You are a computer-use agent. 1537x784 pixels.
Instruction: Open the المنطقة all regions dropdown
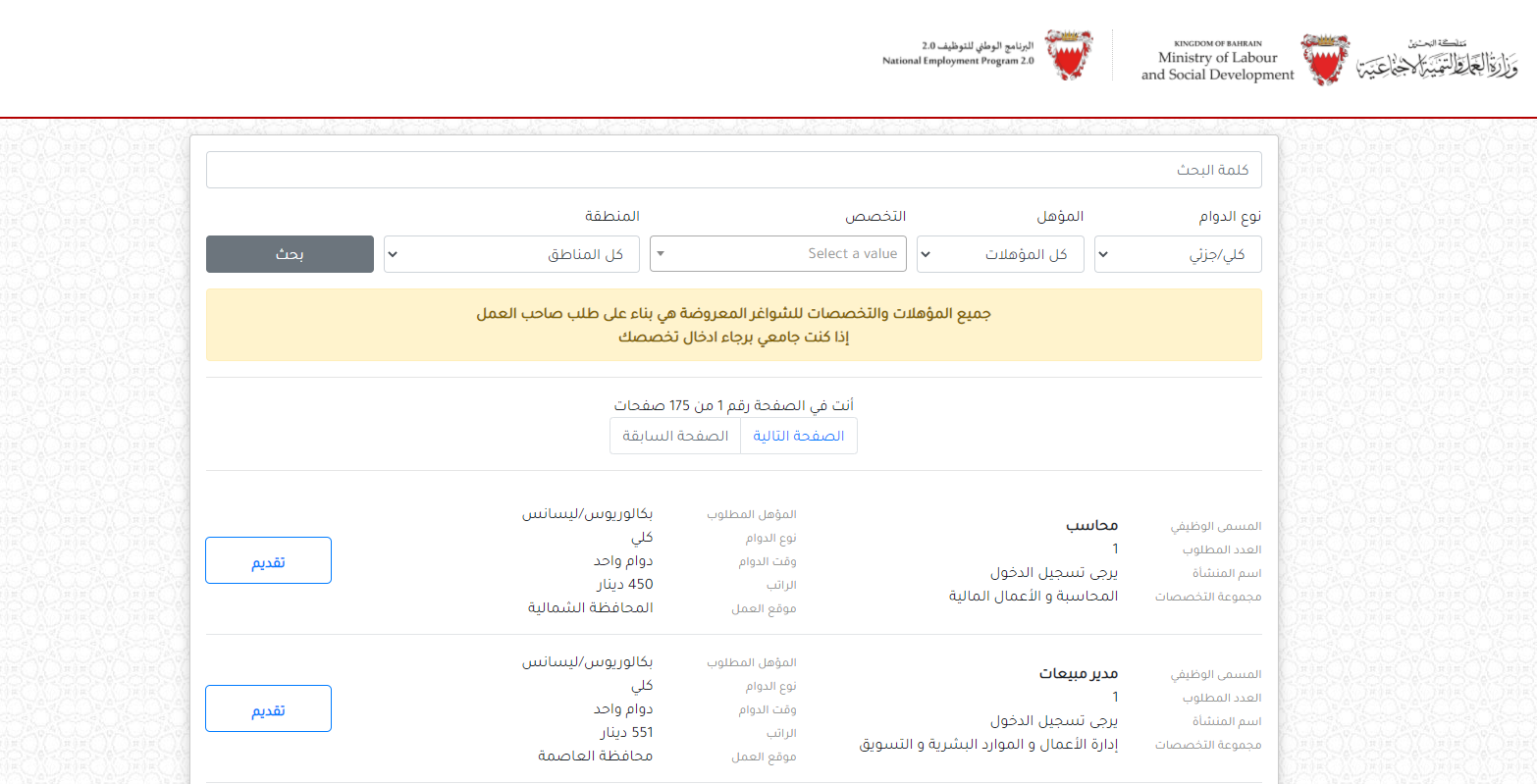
================
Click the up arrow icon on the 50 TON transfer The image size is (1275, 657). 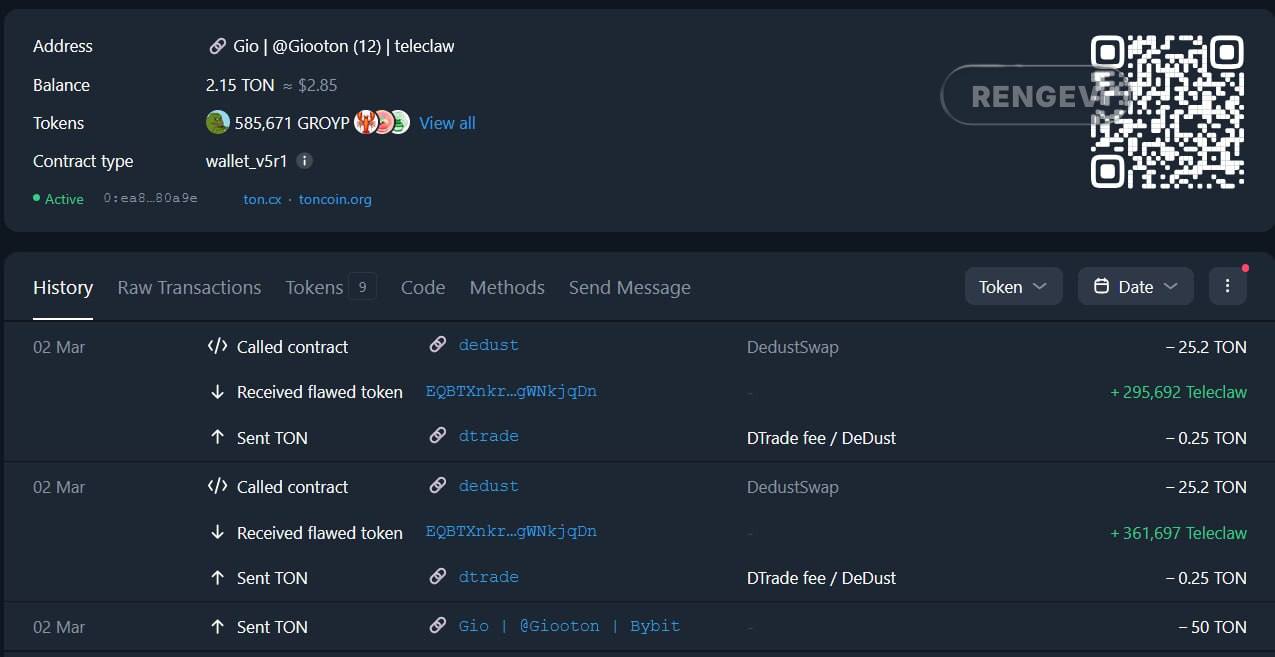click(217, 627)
================
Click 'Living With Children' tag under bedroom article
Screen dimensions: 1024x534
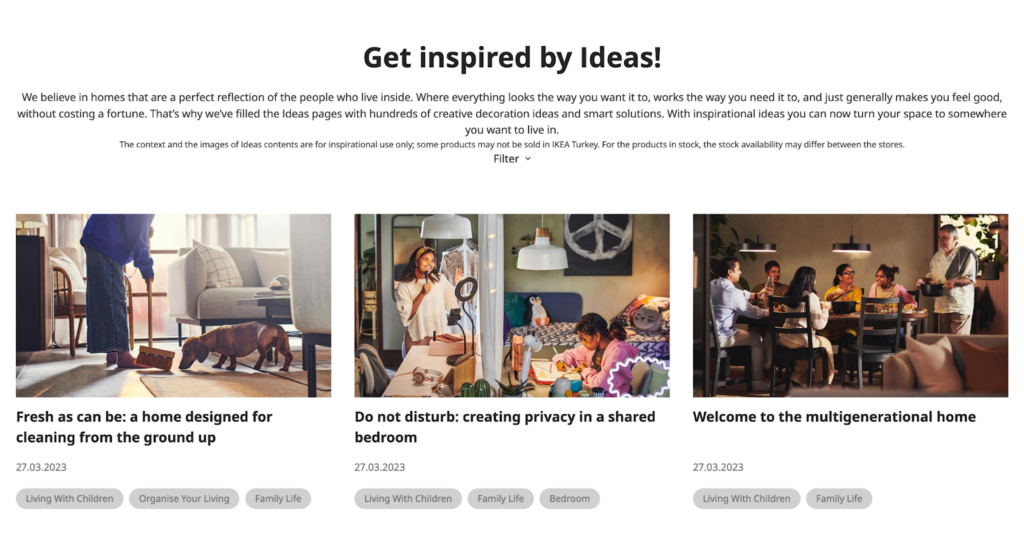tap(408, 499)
================
What you should do: Everything above from the line containing "You are a computer-use" down to the line containing "Instruction: Open the" is to be transcribed exactly, with both of those lines included and nothing else added.

Solution below:
You are a computer-use agent. 1537x784 pixels.
Instruction: Open the المنطقة all regions dropdown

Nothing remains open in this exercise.